Bonnie Randall: Well, I feel I want to teach Aesthetic Realism, I want to be in classes, I feel I want to be different....

Same female voice: Why should anybody trust you in classes? You have not been taking care of Aesthetic Realism in your mind at least for the last year!

Bonnie Randall: Well, I do feel - I definitely feel I want to use this to be different.

Main Interrogator #1: Mrs. Randall, look, let's make something very clear. In certain ways you don't have a choice. So what do you think, even as to you, would be fair? And what do you see as for yourself as taking care of Aesthetic Realism at this time?

Bonnie Randall: Just as to myself?

Main Interrogator #1: As to yourself.

[LONG PAUSE]

Main Interrogator #1: Do you think people have a right to question your sincerity?

Bonnie Randall: Yes.

Main Interrogator #1: So what do you think should be?

Bonnie Randall: Well, I hope that I can say what I feel, and it can be questioned, but I feel I want to do all I can to be a different person through what's been going on. I feel that I haven't been who I hoped to be in the past six, nine months I would say, and I feel I want to be different.

Main Interrogator #2: See the reason why ...

Main Interrogator #1: Go ahead.

Main Interrogator #2: I, in a certain sense, I'm more concerned with your husband and [garbled] all of this to say that, someday - I'm more concerned with Luke Randall and his threat to Eli Siegel, his threat to every student of Aesthetic Realism, his threat to people across America. What do you think is necessary to protect Aesthetic Realism? You as his wife, you've seen things, there are questions about you, but what should be done now in terms of the film, and him in class, etcetera across the board?

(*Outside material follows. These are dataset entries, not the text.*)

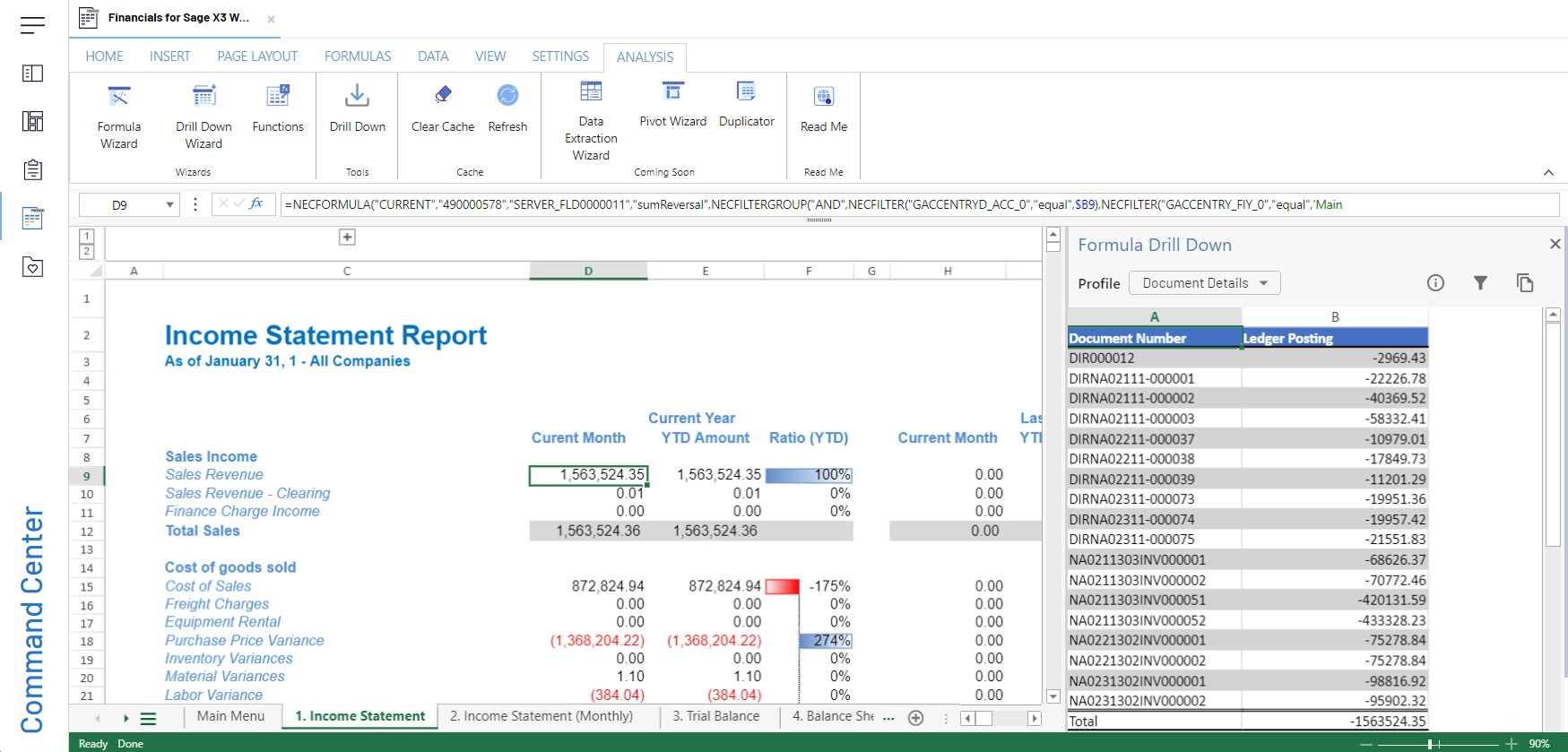1568x752 pixels.
Task: Toggle the hamburger navigation menu
Action: (x=32, y=25)
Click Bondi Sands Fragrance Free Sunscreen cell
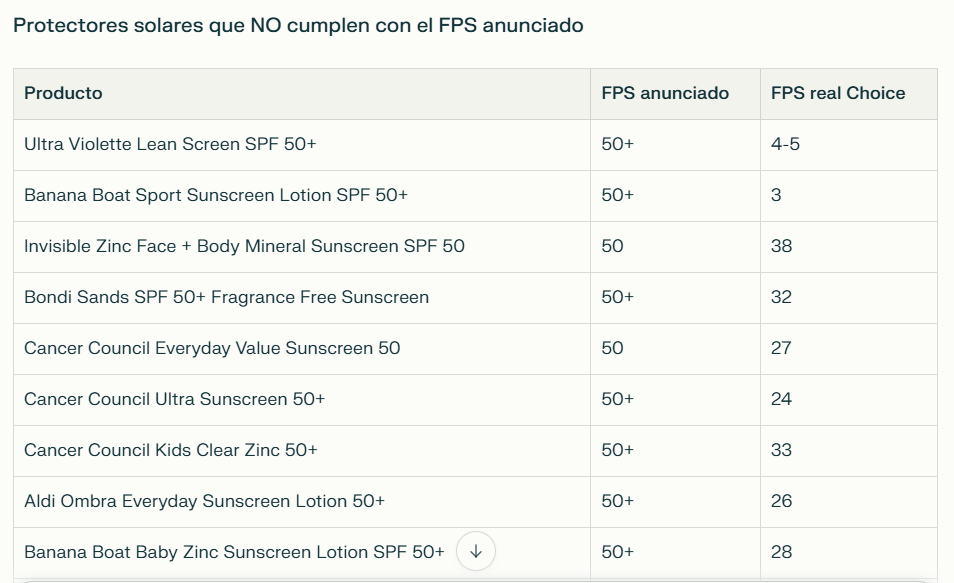 [x=302, y=298]
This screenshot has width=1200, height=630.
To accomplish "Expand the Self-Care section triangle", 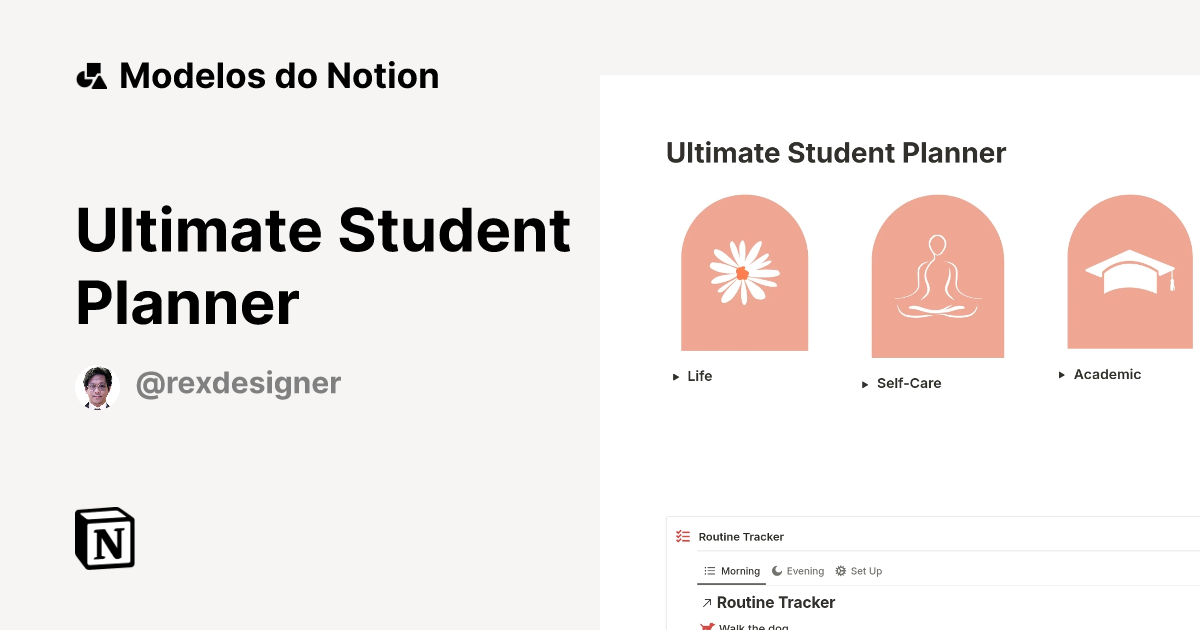I will [x=864, y=383].
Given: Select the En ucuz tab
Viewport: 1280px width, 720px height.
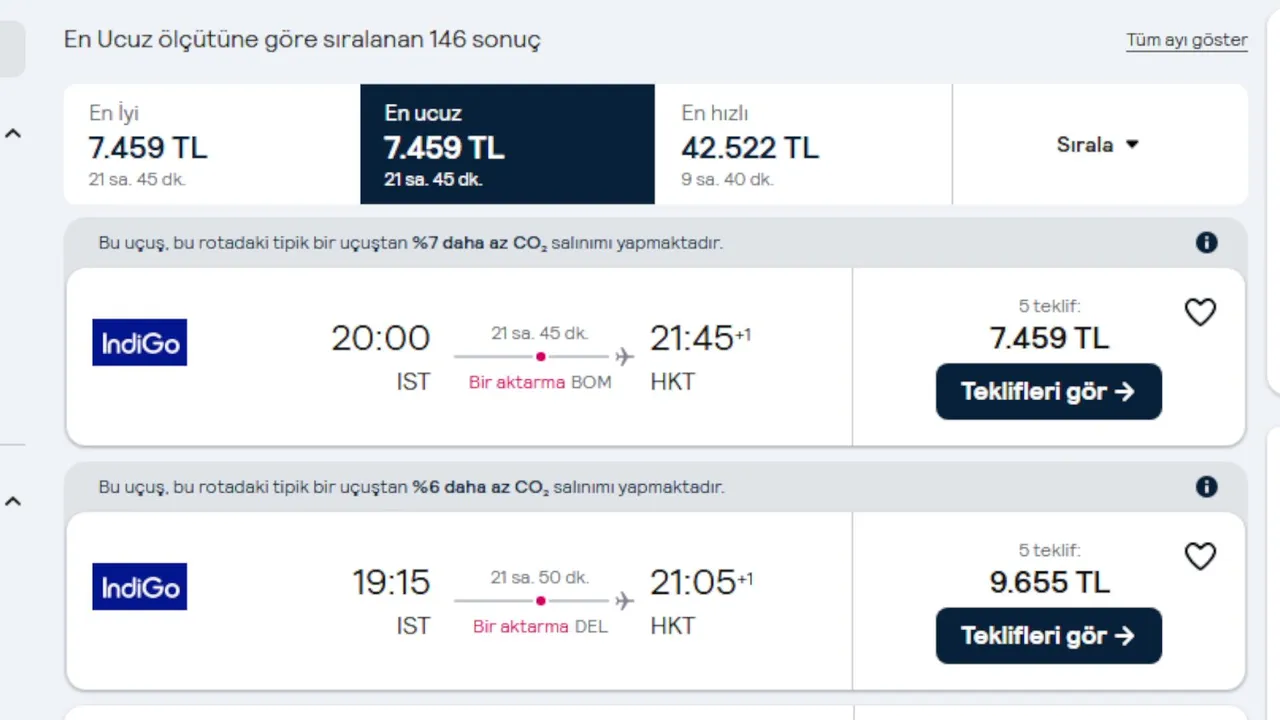Looking at the screenshot, I should coord(507,145).
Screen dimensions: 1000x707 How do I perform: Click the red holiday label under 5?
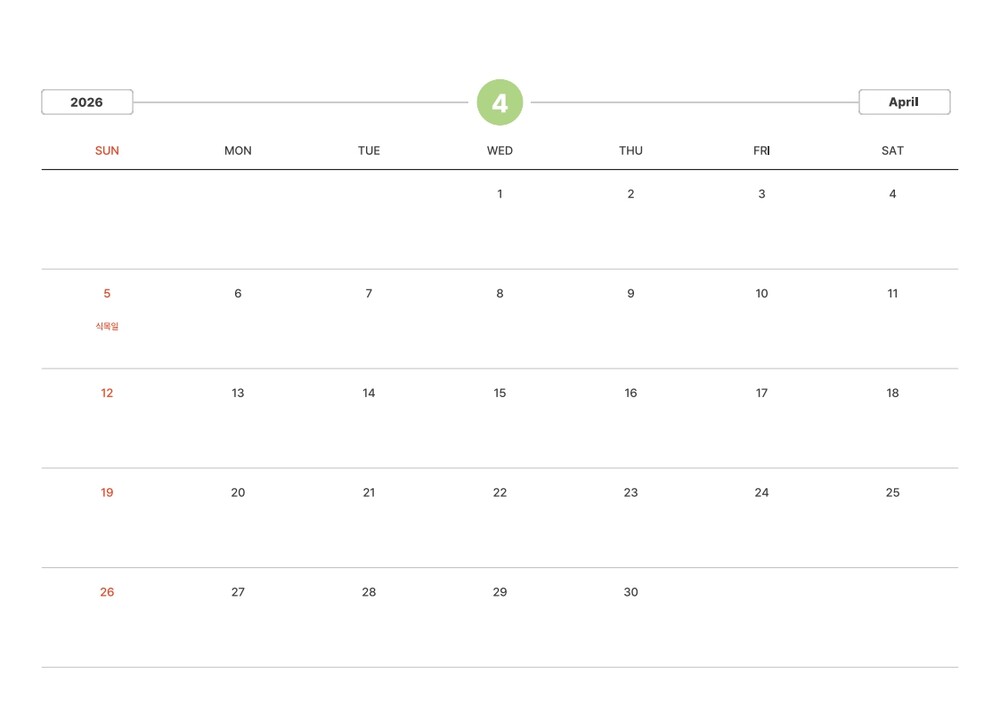click(107, 326)
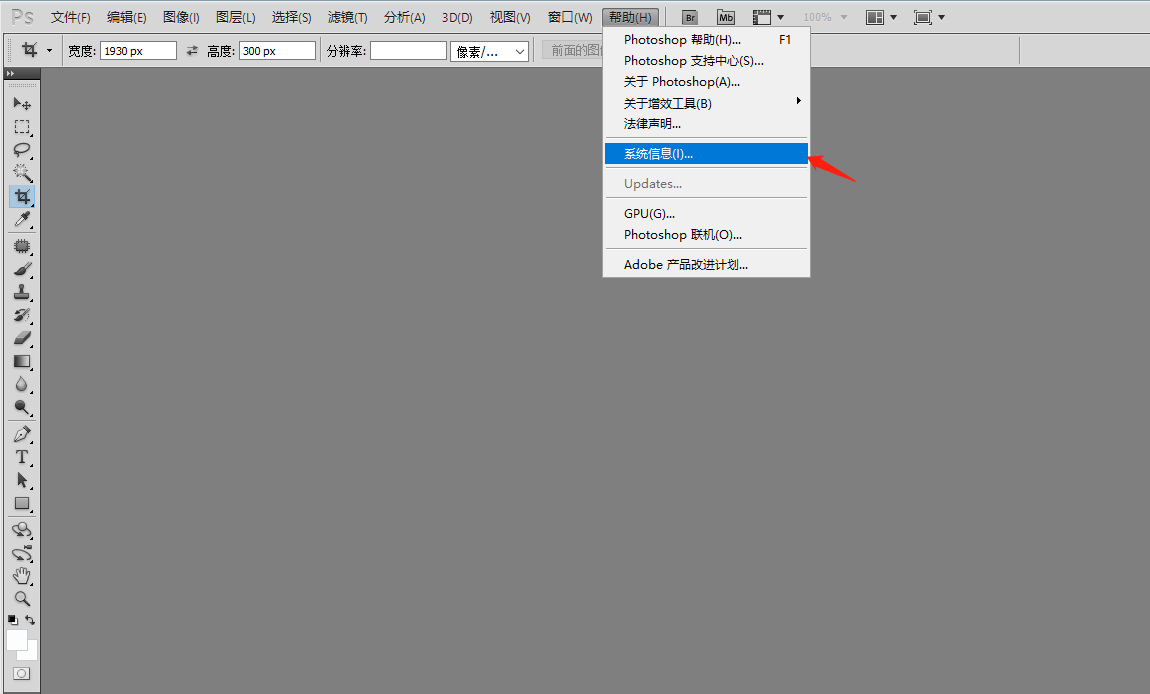
Task: Choose the Eraser tool
Action: coord(22,337)
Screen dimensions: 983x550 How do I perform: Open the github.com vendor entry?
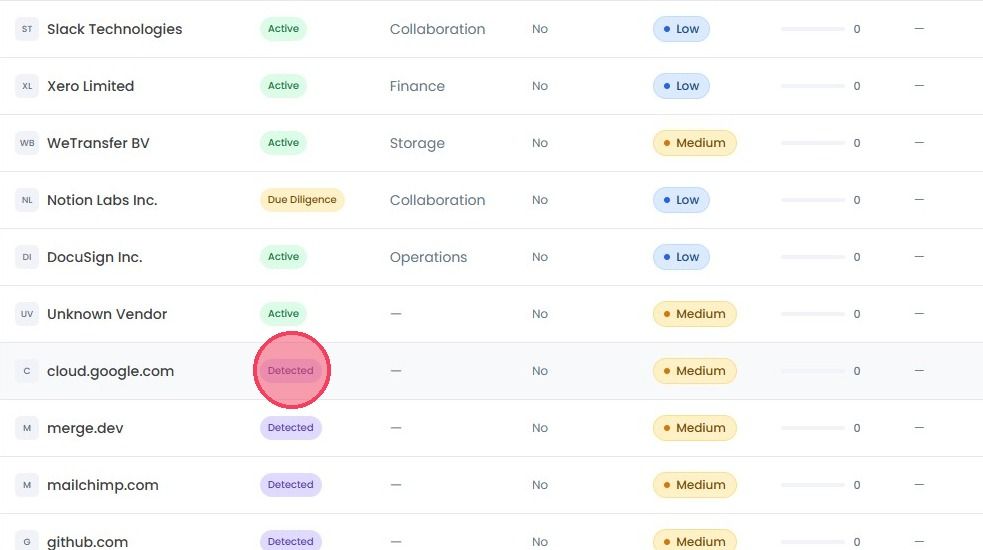click(87, 542)
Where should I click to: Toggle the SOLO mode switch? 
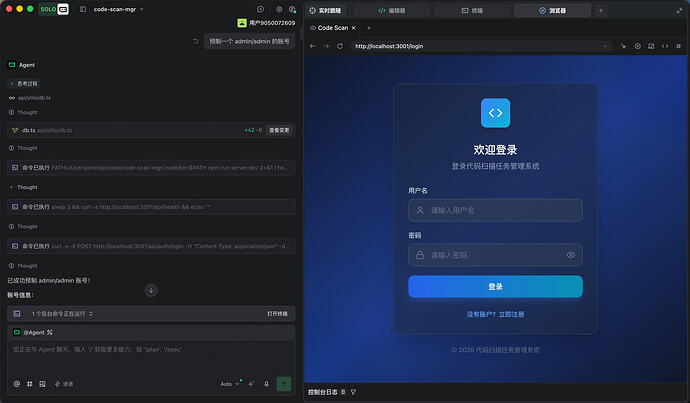pyautogui.click(x=54, y=9)
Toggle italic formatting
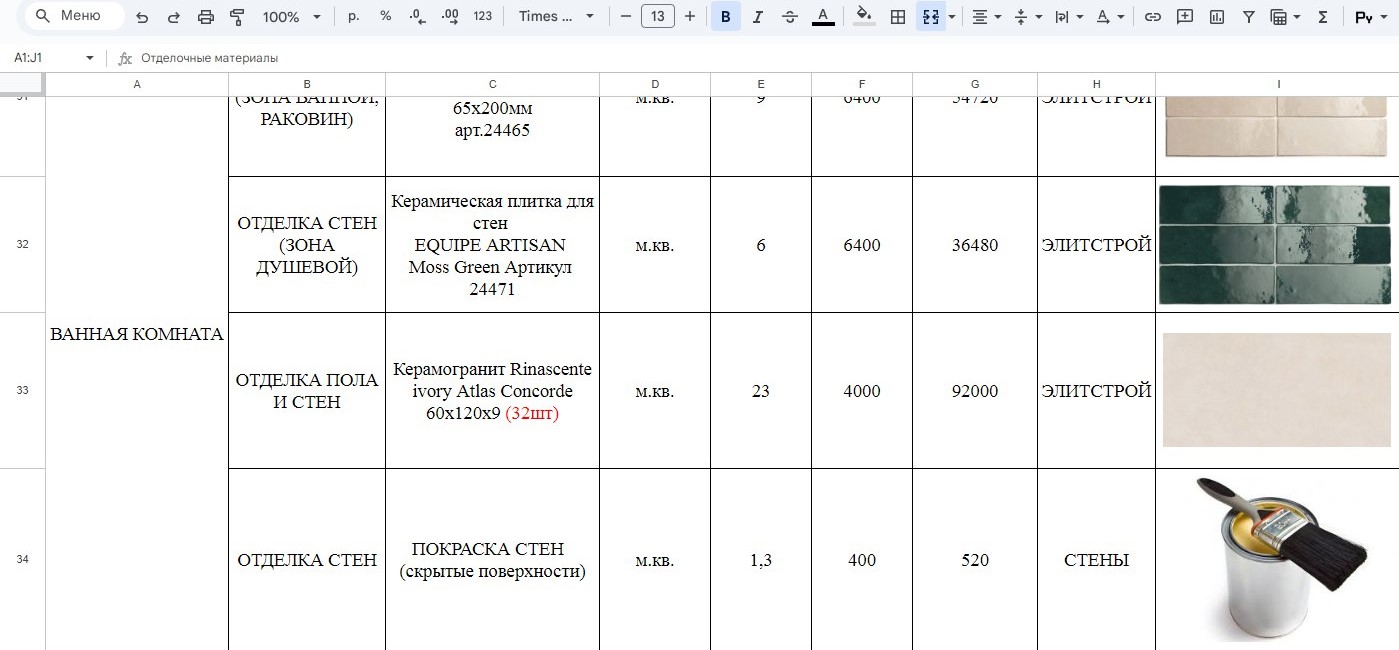1399x650 pixels. pos(758,16)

Bonnie Randall: I have thought mostly about that today, and I thought about a lot of things. One thing that I thought about is that Luke Randall and I — I don't know if this is easy to do or if it's not even the best thing, because I do and I know there's something beautiful in Luke Randall and he said he would hate the idea that the film be removed, his section of the film be removed. [Objections from everybody in the room]

Male voice: I don't care what he would hate.

Bonnie Randall: All right, but I'm just saying

Male voice: [Repeats it louder] I don't care what he would hate!

Female voice: Stop thinking about yourself.

Another male voice: What's going to happen to Aesthetic Realism?

Third male voice: Also, frankly, I think that — I don't know if anybody has just said it out — but I definitely think this segment should come out and I don't think there's too much question about it. [Loud comments of agreement from others]

Another female voice: WHY DIDN'T HE THINK ABOUT THE FILM. WHY DIDN'T HE THINK ABOUT THE FILM WHEN HE WENT INTO A TRUCK!

Same male voice: I don't think it's too much of a question. [Sounds of agreement]

Fourth male voice: You're not thinking of the people, that people really saw you.

Fifth male voice: It's not real to you; it's not real.

Main Interrogator #2: Bonnie Randall and Luke Randall, I can remember, I saw somebody two weeks ago who I remembered from the bars. And a month before that, I saw somebody who I knew back in my old neighborhood. His life was so different than mine; I saw him looking at guys on the street as I passed him by, saw him looking at young boys, and it was something to see in four years, the difference. I remembered. And then, I didn't think about him, but when I saw him, click [snaps fingers] I remembered. And it's everybody here, whether it be a man or a woman, can somebody somewhere, remember the messenger at work, will remember their next-door neighbor when they run into them three years later. [Murmurs of agreement] People — we see them and your memory is jarred. And it's the — well my opinion is, Luke Randall, I feel, my recommendation would be that the way you are speaking, in the way your wife is speaking, I feel you definitely — and [garbled] I should not be the first person saying it. [A chorus of people saying he should not say it.]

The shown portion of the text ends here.